Exercise data ▸

■ ■ ■

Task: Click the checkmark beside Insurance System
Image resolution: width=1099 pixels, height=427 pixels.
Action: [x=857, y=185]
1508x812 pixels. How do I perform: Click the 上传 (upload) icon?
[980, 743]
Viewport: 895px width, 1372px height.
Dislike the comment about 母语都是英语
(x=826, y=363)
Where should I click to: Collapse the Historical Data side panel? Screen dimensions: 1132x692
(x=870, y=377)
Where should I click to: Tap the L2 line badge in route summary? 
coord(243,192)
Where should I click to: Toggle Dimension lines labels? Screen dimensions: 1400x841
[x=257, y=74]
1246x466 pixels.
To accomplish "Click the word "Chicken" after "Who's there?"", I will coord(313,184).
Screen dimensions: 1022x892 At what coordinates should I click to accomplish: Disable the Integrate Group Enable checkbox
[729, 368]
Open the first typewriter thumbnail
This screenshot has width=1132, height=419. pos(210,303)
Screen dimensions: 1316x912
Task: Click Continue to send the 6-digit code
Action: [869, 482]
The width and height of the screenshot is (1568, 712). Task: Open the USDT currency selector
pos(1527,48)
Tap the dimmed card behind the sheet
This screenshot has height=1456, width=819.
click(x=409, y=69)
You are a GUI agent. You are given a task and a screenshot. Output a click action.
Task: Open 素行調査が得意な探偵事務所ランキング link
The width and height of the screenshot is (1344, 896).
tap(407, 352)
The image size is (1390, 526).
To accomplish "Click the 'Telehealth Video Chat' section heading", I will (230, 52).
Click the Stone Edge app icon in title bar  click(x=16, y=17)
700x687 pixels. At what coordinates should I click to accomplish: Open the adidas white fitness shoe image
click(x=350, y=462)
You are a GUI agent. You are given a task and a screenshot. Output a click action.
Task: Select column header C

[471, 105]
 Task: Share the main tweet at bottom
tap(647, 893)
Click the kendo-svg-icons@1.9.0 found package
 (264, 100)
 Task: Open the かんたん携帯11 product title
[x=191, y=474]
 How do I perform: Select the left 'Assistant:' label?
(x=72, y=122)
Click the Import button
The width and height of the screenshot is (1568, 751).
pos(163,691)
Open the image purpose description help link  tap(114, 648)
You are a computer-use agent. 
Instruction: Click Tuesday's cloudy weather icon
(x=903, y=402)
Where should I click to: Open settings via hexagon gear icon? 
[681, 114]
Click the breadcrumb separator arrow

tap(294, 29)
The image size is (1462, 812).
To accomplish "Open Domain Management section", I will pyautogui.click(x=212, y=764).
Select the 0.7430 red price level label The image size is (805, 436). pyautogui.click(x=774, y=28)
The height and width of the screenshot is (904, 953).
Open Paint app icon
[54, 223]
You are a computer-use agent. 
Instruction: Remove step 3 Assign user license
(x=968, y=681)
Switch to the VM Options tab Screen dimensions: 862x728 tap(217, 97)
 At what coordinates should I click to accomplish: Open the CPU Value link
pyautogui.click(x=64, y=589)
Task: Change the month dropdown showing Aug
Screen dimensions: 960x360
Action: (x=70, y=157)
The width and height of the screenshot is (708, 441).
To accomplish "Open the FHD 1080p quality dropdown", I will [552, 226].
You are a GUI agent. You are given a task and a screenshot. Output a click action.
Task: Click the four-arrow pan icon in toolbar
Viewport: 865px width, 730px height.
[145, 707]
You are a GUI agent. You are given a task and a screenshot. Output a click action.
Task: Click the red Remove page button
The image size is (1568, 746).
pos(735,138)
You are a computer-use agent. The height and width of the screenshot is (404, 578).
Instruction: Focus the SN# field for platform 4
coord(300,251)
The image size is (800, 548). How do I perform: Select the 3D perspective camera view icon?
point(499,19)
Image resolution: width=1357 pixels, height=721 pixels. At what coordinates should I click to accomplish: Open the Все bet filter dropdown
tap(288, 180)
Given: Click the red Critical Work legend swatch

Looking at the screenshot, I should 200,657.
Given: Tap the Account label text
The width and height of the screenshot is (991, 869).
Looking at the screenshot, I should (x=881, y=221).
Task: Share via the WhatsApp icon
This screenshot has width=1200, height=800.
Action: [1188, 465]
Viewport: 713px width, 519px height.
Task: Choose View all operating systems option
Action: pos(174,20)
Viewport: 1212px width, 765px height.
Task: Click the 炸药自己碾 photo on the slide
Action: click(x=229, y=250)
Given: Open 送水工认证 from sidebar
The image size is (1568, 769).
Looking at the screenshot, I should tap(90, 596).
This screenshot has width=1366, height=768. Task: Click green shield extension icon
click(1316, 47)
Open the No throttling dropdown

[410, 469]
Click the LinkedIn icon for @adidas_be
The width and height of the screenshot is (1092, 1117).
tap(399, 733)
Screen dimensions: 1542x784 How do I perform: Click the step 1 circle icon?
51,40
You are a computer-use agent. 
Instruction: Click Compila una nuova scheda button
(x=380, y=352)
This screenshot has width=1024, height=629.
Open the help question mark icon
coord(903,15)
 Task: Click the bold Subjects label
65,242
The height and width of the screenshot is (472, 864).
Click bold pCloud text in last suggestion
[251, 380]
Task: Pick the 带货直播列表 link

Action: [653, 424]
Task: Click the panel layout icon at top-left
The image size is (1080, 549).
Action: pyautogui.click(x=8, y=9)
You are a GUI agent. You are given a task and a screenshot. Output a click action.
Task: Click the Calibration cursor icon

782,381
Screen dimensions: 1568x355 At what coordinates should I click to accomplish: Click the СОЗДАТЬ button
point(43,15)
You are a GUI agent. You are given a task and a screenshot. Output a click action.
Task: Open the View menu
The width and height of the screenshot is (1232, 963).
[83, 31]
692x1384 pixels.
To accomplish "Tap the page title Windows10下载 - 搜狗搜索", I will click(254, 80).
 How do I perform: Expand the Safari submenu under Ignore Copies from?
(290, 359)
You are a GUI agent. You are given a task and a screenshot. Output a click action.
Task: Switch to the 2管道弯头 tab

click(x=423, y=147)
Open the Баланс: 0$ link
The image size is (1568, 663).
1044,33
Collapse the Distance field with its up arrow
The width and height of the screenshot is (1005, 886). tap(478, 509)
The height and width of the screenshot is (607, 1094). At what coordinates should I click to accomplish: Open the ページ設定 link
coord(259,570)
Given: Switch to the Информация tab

■ ■ ■

Exercise details ▸ Transcribe the lines above between the line holding "The image size is (1462, 812)." and the line holding "The width and height of the screenshot is (708, 441).", inclusive, exactly as they stand and with nothing added.

Output ▸
The image size is (1462, 812).
To accomplish "Open Domain Management section", I will pyautogui.click(x=212, y=764).
Select the 0.7430 red price level label The image size is (805, 436). pyautogui.click(x=774, y=28)
The height and width of the screenshot is (904, 953).
Open Paint app icon
[54, 223]
You are a computer-use agent. 
Instruction: Remove step 3 Assign user license
(x=968, y=681)
Switch to the VM Options tab Screen dimensions: 862x728 tap(217, 97)
 At what coordinates should I click to accomplish: Open the CPU Value link
pyautogui.click(x=64, y=589)
Task: Change the month dropdown showing Aug
Screen dimensions: 960x360
Action: (x=70, y=157)
The width and height of the screenshot is (708, 441).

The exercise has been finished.